# Ever seen your parents naked?



## Cletis (Oct 10, 2011)

Unfortunately, yes. :um :afr


----------



## Secretaz (Sep 10, 2011)

Yes I have seen them, my country's sauna culture force everyone to see each other naked.. :um


----------



## arnie (Jan 24, 2012)

Secretaz said:


> Yes I have seen them, my country's sauna culture force everyone to see each other naked.. :um


say wut?



Wikipedia said:


> There are five million inhabitants and over two million saunas in Finland - an average of one per household.[1] For Finnish people the sauna is a place to relax in with friends and family, and a place for physical and mental relaxation as well. Finns think of saunas not as a luxury, but as a necessity. Before the rise of public health care and nursery facilities, almost all Finnish mothers gave birth in saunas.


This is hilarious. :haha


----------



## blue the puppy (Jul 23, 2011)

my mom - not since i was very young. dont remember
my dad - accidently walked in on him in the bathroom when i was like 12. :afr


----------



## Daft (Jan 5, 2012)

I'd forgotten about it, but thanks for the reminder.


----------



## blue the puppy (Jul 23, 2011)

Daft said:


> I'd forgotten about it, but thanks for the reminder.


lol


----------



## Secretaz (Sep 10, 2011)

arnie said:


> This is hilarious. :haha


You laugh at my country's culture huh? :bat


----------



## Tentative (Dec 27, 2011)

Yes, both, unfortunately.


----------



## Secretaz (Sep 10, 2011)

arnie said:


> Yes.  Feel free to spank me :spank


----------



## Twelve Keyz (Aug 28, 2011)

thankfully, no :afr


----------



## blue the puppy (Jul 23, 2011)

Skyloft said:


> I walked in both of them while they were "creating" my little brother when I was seven. Eugh..


oh my. ew.


----------



## Aphexfan (Jan 12, 2011)

If I did I would drive myself straight to the local psych ward immediately after lol


----------



## Shauna The Dead (Jun 16, 2005)

Only mom, when I was younger


----------



## SambaBus (Apr 26, 2012)

This thread is hilarious. To answer the question, no neither.


----------



## Luka92 (Dec 13, 2011)

No. Thankfully.


----------



## CrimsonTrigger (Jun 28, 2011)

I did when I was younger, but back then it isn't a big deal.


----------



## Dark Alchemist (Jul 10, 2011)

Yes, both on different occasions. Grandma too. uke


----------



## fallen18 (Aug 25, 2011)

:afr I'm forever scared for life always knock.....just knock.


----------



## FireIsTheCleanser (Aug 16, 2011)

Skyloft said:


> I walked in both of them while they were "creating" my little brother when I was seven. Eugh..


:lol Oh I feel so sorry for you.


----------



## T-Bone (Oct 1, 2010)

My dad used to sleep naked so i'd get up to get something to drink in the middle of the night and sometimes run into his naked a** doing the same thing. He'd be like "what's up son?" all casually not even bothering to explain why he couldn't have at least put a robe on or something.


----------



## Matomi (Sep 4, 2011)

:afr


----------



## A SAD Finn (Sep 16, 2007)

Yep, hundreds of times in a sauna. The number of people close to me who I've seen naked greatly outnumbers those who I've not.


----------



## DeeperUnderstanding (May 19, 2007)

Unfortunately, yes.

### [SOURCE DATA]
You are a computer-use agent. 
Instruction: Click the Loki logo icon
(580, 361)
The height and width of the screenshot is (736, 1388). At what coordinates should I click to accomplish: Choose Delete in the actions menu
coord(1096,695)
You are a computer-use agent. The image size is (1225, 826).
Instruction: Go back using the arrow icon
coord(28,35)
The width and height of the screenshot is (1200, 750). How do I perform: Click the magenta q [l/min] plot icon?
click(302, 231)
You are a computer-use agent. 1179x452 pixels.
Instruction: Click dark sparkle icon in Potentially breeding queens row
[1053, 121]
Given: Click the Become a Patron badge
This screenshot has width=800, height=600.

### [OBJECTIVES]
1. Repeat the forum thread word for word, beginning at the words "## T-Bone (Oct" and stopping after "(Sep 4, 2011)".
2. Turn the lines of the records into a numbered list, leaving out any blank lines. Begin at the line that has "Given: Click the Become a Patron badge" and stop after the last line of the records.
The forum thread and the records have nothing to do with each other.

### [RESPONSES PER TASK]
1.
## T-Bone (Oct 1, 2010)

My dad used to sleep naked so i'd get up to get something to drink in the middle of the night and sometimes run into his naked a** doing the same thing. He'd be like "what's up son?" all casually not even bothering to explain why he couldn't have at least put a robe on or something.


----------



## Matomi (Sep 4, 2011)

2.
1. Given: Click the Become a Patron badge
2. This screenshot has width=800, height=600.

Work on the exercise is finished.